3. Starting a new school
‘It’s crucial your child visits the school beforehand,’ Richard explains. ‘They may be worried about not being able to find the toilets, for example, so do a grand tour.’ Make starting a new school an exciting adventure during which they’ll make lots of new friends. New school kit can help them look forward to the event.
4. Parents splitting up
If there has been a lot of arguing at home, remember to reassure your children that there’s still nothing for them to worry about.

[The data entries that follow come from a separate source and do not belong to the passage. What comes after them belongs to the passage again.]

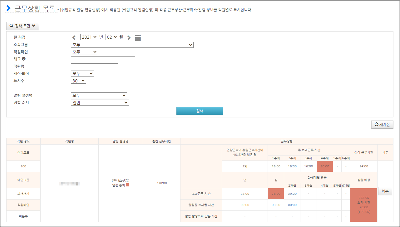The width and height of the screenshot is (400, 227).
Task: Click the 재계산 recalculate button
Action: [x=382, y=125]
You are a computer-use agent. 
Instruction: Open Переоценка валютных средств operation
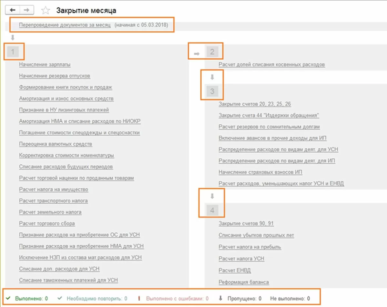tap(55, 144)
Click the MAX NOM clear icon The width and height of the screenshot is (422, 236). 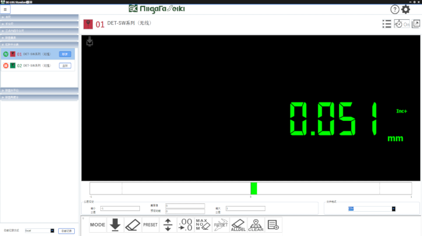point(203,224)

If you and your partner are breaking up, though, remember to stress that the split isn’t their fault but down to the fact you no longer get on. ‘Reassure them that there will be continued contact with the parent who leaves the home’ advises Richard, ‘and reassure them they can always get in touch when they need to.’
5. Pet dying
If your pet is getting old it’s best to tell your child that it won’t be around forever, ‘Introduce the issue on a small scale first,’ advises Richard. ‘And answer all your child’s questions, no matter how trivial they may seem to you.’ For some children, losing a pet will be their first experience of death and while it’s upsetting, it can shape how they deal with loss later in life. After the death, it helps if your child plays a part in the funeral and also writes letters, poems or other memorials to it. In time, a new pet can help remind them why they loved the original pet so much.
6. Bedtime monsters
Of course there aren’t monsters under your child’s bed but belittling their worries won’t help. ‘Treat your child’s fears seriously,’ advises Richard. ‘Say to your child: “I’m listening to you, I understand that you’re frightened. And I’ll help you through it.”’ Never look under the bed as that suggests there might be a monster there. Instead, remind them monsters don’t exist, that you’re nearby if they get scared and reassure them nothing is going to happen to them.